- [INSTRUCTIONS FOR THE TASK] Word for word, restate the lines from the one holding "Given: Select the XRP coin option" through the end of the data below, including both endpoints and nothing more.

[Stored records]

____________

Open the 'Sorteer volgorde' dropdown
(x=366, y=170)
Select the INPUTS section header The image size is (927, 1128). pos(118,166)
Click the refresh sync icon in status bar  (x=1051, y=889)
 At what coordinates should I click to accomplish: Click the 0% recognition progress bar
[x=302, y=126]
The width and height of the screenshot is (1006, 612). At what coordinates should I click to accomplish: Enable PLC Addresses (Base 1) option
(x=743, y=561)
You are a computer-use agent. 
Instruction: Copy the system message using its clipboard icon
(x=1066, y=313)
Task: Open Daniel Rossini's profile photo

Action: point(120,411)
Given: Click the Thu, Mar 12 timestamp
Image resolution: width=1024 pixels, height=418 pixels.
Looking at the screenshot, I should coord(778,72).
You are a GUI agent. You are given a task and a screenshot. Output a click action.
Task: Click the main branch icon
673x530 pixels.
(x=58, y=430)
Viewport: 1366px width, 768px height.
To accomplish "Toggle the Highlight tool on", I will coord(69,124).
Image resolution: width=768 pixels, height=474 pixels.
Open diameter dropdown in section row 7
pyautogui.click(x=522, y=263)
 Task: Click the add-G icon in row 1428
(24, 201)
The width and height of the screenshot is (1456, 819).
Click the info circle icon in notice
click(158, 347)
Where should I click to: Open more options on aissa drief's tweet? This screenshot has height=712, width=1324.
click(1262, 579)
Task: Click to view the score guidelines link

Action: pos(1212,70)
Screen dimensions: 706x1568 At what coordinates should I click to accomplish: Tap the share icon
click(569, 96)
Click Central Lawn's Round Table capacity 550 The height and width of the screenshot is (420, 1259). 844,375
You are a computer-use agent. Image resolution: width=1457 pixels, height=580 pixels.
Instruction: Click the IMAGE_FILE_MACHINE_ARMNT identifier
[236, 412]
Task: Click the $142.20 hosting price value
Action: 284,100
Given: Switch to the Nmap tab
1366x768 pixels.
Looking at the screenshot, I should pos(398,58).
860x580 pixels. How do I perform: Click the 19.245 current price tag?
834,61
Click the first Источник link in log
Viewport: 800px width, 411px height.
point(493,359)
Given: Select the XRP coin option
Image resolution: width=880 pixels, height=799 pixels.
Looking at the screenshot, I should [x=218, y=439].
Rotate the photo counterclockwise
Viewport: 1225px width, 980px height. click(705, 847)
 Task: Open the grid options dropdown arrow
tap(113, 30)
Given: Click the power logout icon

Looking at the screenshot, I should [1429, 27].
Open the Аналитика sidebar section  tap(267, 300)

____________

- [EXERCISE SOLUTION]
Given: Select the XRP coin option
Image resolution: width=880 pixels, height=799 pixels.
Looking at the screenshot, I should [x=218, y=439].
Rotate the photo counterclockwise
Viewport: 1225px width, 980px height. click(705, 847)
 Task: Open the grid options dropdown arrow
tap(113, 30)
Given: Click the power logout icon

Looking at the screenshot, I should [1429, 27].
Open the Аналитика sidebar section  tap(267, 300)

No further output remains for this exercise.